To establish Article III standing, a plaintiff must demonstrate “(1) an injury in fact, (2) a sufficient causal connection between the injury and the conduct complained of, and (3) a likelihood that the injury will be redressed by a favorable decision.” Knife Rights, Inc. v. Vance, 802 F.3d 377, 383 (2d Cir. 2015) (internal quotation marks and citations omitted). “Plaintiffs seeking injunctive relief must also prove that the identified injury in fact presents a real and immediate threat of repeated injury.” Kreisler v. Second Ave. Diner Corp., 731 F.3d 184, 187 (2d Cir. 2013) (internal quotation marks and citations omitted). “The prospective-orientation of the analysis is critical: to maintain an action for injunctive relief, a plaintiff cannot rely on past injury . . . but must show a likelihood that he . . . will be injured in the future.” Berni v. Barilla S.p.A., 964 F.3d 141, 147 (2d Cir. 2020) (internal quotation marks and citations omitted). “Although past injuries may provide a basis to seek money damages, they do not confer standing to seek injunctive relief unless the plaintiff can demonstrate that [h]e is likely to be harmed again in the future in a similar way.” Nicosia v. Amazon.com, Inc., 834 F.3d 220, 239 (2d Cir. 2016). The Second Circuit has made clear that “past purchasers of a consumer product who claim to be deceived by that product's packaging . . . have, at most, alleged a past harm.” Berni, 964 F.3d at 147. Thus, “past purchasers of a product . . . are not likely to encounter future harm of the kind that makes injunctive relief appropriate.” Id.
Plaintiff's allegations are insufficient to establish standing to obtain injunctive relief for himself or a putative class as he has failed to allege any imminent threat of continued injury. To the contrary, plaintiff alleges that he plans to purchase the product in the future if he can rely on nondeceptive marketing representations. That is to say, plaintiff would purchase the SueBee honey if he could rely on the representation on the label that the honey was “Pure” or “100% Pure.” In such a circumstance, Sioux Honey would either have to change the label or ingredients in its honey. Therefore, Scholder would not purchase defendant's product with the current state of ingredients or label because as set forth in the complaint, the product is allegedly deceptive.
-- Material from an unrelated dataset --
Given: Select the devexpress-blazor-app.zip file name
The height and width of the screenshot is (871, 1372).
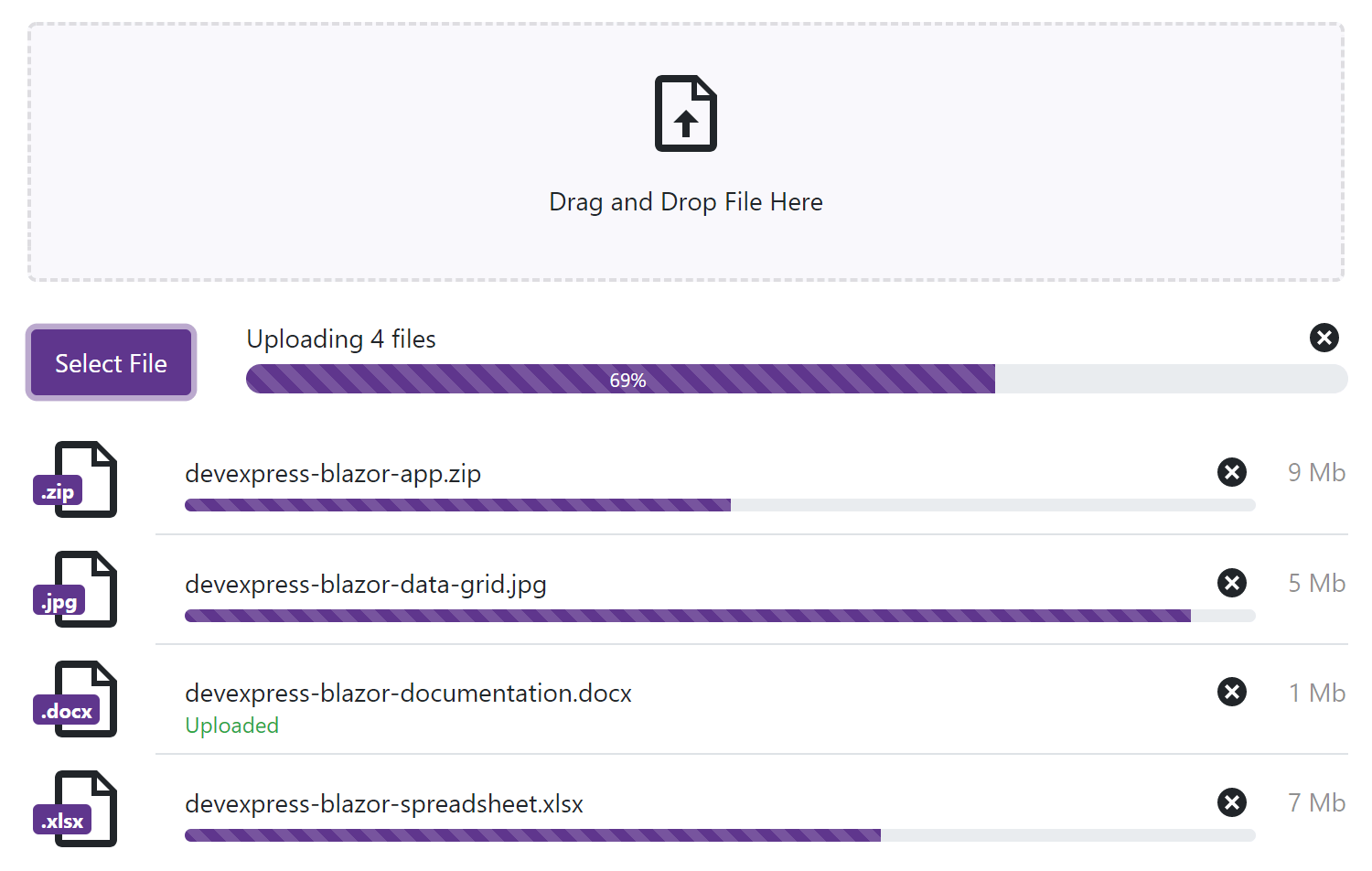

Inasmuch as plaintiff knows the honey purportedly contains glyphosate, he would not purchase the product in the current state and thus cannot show an imminent risk of future deception and injury. Cf. Hesse v. Godiva Chocolatier, Inc., 463 F.Supp.3d 453, 465-66 (S.D.N.Y. 2020) (noting that because plaintiffs in a false advertisement case have necessarily become aware of the alleged misrepresentations, “there is no danger that they will again be deceived by them”). Hence, any “future injury is merely conjectural or hypothetical” because even if plaintiff purchased the honey, he would do so “with exactly the level of information” he had from the outset of this lawsuit. Berni, 964 F.3d at 147-48; see Silva v. Hornell Brewing Co., No. 20-cv-756 (ARR) (PL), 2020 WL 4586394, at *7 (E.D.N.Y. Aug. 10, 2020) (“To the extent that plaintiff was deceived by the appearance of the phrase ‘All Natural' on the Product label, the existence of this lawsuit shows that he is now aware that the Product contains synthetic ingredients. Thus, he will not be harmed again in the same way, and he lacks standing to seek an injunction.”). Accordingly, plaintiff's claims for injunctive relief are dismissed for lack of standing.
CONCLUSION
Based on the foregoing, defendant's motion to dismiss is granted as to the express warranty claim and requests for injunctive relief, but denied as to plaintiff's GBL and unjust enrichment claims. The parties are directed to proceed with discovery with the assigned Magistrate Judge.